--- Выбранный отрывок ---
Еще дальше в использовании метода арабесков пошел в своем дневнике В.А. Муханов. В отличие от Вяземского, в основе книжек которого лежит жанровый дуализм (записная книжка – дневник), летопись Муханова монистична с точки зрения жанровой формы. Поэтому своеобразие его метода выражается здесь рельефнее. Ранние дневники (1830 – 1840-х годов) заполнены вырванными из временного потока фактами светской жизни, полуанекдотичными слухами, описаниями служебных процедур, явлений частной жизни знакомых автора. Другая группа записей представляет собой литературные портреты исторических деятелей. При этом Муханов ссылается на весьма сомнительные источники, сплетни, предания: «говорят», «известно», «сказывали» и т.п.
Так, запись об историческом событии эпохи наполеоновских войн (20.02.58) сменяется рассуждением об усилении религиозности у человека во вторую половину его жизни (21.02.58); нравоучительный анекдот о больной, враче и старушке (22 – 24.02.58) – рассказом о европейских политических событиях (25.02.58) и размышлениями о собственной жизни (26.02.58). Иногда Муханов обращается к одному и тому же историческому событию дважды, с разницей во времени в два десятка лет (рассказ о походе на Париж по записке Талейрана под 2.12.36 и 20.02.58). Некоторые анекдоты и слухи отличаются абсолютным неправдоподобием и отдают бульварными сплетнями: об отравлении Герцена (27.01.58); о Петрашевском и откупщике Кокореве, якобы входившем в его кружок (14 – 15.03.58)[270].
--- Выдержки из данных ---
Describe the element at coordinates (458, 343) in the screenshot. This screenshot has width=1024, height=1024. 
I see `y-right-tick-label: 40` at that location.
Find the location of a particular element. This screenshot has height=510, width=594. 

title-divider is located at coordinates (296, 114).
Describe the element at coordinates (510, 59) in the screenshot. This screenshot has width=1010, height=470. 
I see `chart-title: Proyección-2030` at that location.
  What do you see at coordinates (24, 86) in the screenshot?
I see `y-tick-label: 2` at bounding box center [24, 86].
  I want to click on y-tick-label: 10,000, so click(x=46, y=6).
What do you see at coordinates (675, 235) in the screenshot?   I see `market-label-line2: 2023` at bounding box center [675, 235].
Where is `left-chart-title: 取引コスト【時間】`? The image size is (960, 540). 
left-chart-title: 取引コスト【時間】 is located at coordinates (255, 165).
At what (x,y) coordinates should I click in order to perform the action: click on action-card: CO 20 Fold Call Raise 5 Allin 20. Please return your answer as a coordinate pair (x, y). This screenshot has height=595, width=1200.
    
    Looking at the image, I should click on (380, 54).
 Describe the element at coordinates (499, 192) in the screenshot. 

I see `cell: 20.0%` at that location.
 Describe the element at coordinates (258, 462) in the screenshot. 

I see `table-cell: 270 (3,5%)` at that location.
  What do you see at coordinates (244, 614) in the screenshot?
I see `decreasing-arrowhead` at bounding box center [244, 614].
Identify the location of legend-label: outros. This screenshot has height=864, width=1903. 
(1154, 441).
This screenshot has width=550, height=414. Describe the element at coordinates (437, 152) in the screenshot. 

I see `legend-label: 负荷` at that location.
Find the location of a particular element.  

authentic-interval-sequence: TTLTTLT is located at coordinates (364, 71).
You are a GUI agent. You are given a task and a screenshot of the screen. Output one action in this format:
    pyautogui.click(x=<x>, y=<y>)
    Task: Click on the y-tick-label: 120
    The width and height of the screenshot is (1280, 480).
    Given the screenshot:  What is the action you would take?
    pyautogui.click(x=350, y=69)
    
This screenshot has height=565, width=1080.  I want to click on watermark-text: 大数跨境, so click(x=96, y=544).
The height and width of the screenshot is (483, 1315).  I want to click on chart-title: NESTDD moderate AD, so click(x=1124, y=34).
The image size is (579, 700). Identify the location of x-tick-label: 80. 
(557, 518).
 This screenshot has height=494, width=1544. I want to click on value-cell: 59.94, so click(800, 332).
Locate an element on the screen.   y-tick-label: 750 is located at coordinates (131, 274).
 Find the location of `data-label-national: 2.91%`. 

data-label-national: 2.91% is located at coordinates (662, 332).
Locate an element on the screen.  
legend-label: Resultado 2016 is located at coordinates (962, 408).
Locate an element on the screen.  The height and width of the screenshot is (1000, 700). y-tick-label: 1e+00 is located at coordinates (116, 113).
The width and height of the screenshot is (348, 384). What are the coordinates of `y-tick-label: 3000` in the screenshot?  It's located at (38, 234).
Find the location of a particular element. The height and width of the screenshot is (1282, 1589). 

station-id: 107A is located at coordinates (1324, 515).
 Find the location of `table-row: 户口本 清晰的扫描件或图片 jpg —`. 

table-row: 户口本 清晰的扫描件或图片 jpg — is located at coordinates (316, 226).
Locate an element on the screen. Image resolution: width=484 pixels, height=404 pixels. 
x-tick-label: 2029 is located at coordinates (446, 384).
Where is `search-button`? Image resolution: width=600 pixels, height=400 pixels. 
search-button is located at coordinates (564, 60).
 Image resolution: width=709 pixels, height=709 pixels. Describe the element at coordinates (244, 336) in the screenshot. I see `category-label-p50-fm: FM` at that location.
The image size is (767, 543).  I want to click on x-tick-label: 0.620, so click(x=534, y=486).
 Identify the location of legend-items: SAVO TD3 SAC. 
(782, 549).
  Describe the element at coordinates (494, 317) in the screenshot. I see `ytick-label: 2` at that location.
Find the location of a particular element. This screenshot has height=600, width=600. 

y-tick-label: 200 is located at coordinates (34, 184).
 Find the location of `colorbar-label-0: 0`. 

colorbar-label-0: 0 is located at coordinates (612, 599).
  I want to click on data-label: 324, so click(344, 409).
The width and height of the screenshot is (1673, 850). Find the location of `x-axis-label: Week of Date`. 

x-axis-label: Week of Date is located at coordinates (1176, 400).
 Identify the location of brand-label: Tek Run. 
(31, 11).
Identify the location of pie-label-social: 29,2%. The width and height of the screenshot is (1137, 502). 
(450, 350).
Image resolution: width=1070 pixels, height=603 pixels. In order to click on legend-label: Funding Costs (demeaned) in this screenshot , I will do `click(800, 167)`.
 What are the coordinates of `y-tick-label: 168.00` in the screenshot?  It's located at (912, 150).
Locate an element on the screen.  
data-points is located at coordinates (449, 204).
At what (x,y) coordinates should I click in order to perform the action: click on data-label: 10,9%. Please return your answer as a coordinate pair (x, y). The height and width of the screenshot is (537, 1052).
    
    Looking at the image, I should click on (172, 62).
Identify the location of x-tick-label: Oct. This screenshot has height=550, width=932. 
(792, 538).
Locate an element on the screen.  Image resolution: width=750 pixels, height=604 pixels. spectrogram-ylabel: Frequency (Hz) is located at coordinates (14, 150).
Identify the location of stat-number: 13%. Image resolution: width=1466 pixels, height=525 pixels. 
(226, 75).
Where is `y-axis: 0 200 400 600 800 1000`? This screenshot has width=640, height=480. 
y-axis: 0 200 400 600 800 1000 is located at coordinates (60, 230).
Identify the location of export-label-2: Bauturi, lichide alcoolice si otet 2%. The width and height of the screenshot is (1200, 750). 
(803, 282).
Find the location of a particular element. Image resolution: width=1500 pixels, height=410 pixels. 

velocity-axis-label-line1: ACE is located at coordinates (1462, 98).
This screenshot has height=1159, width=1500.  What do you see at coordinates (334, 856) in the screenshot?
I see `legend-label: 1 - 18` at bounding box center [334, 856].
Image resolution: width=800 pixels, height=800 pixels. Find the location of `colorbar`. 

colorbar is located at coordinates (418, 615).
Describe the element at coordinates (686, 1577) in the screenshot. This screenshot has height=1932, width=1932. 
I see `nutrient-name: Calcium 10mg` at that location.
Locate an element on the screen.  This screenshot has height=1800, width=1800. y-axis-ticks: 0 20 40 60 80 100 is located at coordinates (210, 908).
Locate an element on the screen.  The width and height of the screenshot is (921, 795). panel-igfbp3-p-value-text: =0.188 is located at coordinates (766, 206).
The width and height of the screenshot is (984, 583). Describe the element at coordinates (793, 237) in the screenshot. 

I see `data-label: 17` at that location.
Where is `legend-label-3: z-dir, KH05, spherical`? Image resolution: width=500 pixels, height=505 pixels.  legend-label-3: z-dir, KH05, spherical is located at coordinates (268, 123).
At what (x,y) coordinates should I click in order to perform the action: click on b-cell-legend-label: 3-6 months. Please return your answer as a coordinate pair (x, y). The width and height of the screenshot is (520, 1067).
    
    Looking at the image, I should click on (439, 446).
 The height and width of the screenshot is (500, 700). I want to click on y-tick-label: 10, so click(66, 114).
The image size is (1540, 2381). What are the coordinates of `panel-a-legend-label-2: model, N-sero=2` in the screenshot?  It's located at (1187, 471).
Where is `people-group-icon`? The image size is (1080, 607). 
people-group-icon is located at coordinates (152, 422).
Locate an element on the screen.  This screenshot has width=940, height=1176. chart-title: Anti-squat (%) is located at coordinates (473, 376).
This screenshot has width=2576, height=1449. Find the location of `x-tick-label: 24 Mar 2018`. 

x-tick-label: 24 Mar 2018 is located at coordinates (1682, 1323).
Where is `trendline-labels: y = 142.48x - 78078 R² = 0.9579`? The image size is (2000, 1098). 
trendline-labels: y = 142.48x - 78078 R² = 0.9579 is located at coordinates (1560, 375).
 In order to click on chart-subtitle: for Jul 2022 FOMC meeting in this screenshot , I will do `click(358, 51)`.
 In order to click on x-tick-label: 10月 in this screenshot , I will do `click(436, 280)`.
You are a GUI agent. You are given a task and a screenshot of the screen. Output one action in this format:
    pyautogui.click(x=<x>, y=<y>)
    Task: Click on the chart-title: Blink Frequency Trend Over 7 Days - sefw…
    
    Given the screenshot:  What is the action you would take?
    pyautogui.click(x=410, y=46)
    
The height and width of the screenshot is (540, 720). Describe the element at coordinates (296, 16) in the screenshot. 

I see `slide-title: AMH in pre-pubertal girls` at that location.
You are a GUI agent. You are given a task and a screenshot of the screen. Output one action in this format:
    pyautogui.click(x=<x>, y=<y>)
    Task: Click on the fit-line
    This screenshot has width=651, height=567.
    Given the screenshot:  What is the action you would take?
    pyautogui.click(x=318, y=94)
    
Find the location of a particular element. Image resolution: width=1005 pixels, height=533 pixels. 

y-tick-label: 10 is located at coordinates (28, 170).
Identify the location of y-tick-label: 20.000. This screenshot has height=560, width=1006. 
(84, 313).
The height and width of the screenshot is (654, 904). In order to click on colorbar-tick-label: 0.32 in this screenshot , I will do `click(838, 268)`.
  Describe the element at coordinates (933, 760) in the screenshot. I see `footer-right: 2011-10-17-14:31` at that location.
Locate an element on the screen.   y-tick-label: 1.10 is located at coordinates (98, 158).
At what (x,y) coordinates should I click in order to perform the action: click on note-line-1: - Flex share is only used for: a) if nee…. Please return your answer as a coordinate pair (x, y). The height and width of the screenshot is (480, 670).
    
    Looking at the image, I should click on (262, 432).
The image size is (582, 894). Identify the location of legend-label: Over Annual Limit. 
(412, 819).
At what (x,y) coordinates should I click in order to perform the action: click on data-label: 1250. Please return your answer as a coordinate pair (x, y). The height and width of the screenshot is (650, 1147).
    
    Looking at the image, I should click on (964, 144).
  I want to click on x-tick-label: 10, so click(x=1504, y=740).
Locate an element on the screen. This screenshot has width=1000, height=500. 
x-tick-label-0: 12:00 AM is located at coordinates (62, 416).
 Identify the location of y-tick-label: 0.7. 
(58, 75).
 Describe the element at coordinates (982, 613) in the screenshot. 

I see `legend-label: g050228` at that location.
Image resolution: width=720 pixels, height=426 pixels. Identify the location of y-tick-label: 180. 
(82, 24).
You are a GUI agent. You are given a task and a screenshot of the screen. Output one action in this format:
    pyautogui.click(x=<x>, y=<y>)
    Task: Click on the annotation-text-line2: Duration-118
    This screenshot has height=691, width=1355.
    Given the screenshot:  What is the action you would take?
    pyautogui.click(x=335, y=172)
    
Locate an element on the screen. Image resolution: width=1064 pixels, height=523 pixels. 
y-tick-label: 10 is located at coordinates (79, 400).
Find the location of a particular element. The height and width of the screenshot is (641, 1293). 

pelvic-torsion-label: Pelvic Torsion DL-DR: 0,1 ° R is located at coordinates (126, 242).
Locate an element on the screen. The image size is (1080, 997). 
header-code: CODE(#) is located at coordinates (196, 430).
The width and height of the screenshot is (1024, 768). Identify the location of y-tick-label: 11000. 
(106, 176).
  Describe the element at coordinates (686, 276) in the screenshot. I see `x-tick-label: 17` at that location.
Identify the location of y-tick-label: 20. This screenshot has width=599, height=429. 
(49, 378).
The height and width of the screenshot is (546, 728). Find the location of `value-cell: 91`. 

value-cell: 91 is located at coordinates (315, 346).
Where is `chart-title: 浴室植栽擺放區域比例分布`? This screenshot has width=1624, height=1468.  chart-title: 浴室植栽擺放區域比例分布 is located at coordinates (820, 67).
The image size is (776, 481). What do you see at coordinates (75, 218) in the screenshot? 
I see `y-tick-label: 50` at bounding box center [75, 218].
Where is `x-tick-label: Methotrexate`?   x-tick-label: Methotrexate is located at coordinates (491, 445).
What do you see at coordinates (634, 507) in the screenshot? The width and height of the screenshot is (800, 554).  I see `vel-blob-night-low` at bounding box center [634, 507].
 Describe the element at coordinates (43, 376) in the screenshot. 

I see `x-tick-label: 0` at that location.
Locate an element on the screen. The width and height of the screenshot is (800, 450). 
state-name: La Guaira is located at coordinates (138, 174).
---
Что сделать:
1. Какова летопись Муханова с точки зрения жанровой формы, если верить отрывку о дневнике Муханова?
2. Продолжите отрывок о дневнике Муханова, начав сразу после его последнего предложения.

Результаты выполнения:
1. Она монистична.

2.
К группе авторов, практиковавших в дневнике метод арабесков, примыкает и дневниковед другого поколения – Я.П. Полонский. Его журнал также содержит множество анекдотов, слухов, «историй». Одни из них даны в форме рассказа, другие – в форме диалога: «Слухи: говорят, уничтожен безгласный цензурный комитет»; «Вечером Маркевич сказывал, будто Мордвинов не выпущен. Этого довольно, чтоб весь исход этой истории был – увы! – чистая выдумка. Но <...> Маркевич <...> говорит из верного источника. Ах, уж эти мне верные источники!»[271].
Особое место в дневнике занимают «разговоры» А.О. Смирновой-Россет, воспитателем сына которой Полонский был в это время. Кроме того, в дневнике имеются пространные драматизированные сцены из жизни самого Полонского: сцены с Л.П. Шелгуновой, М.Л. Михайловым, Н.В. Шелгуновым, признания Н.Ф. Щербины и др. Помимо «разговоров», в дневнике есть записи, передающие содержание документов: письма (вел. кн. Константина Николаевича), стихи разных авторов (Майкова, наследника престола), приказ вел. кн. Константина Николаевича, театральная афиша и др.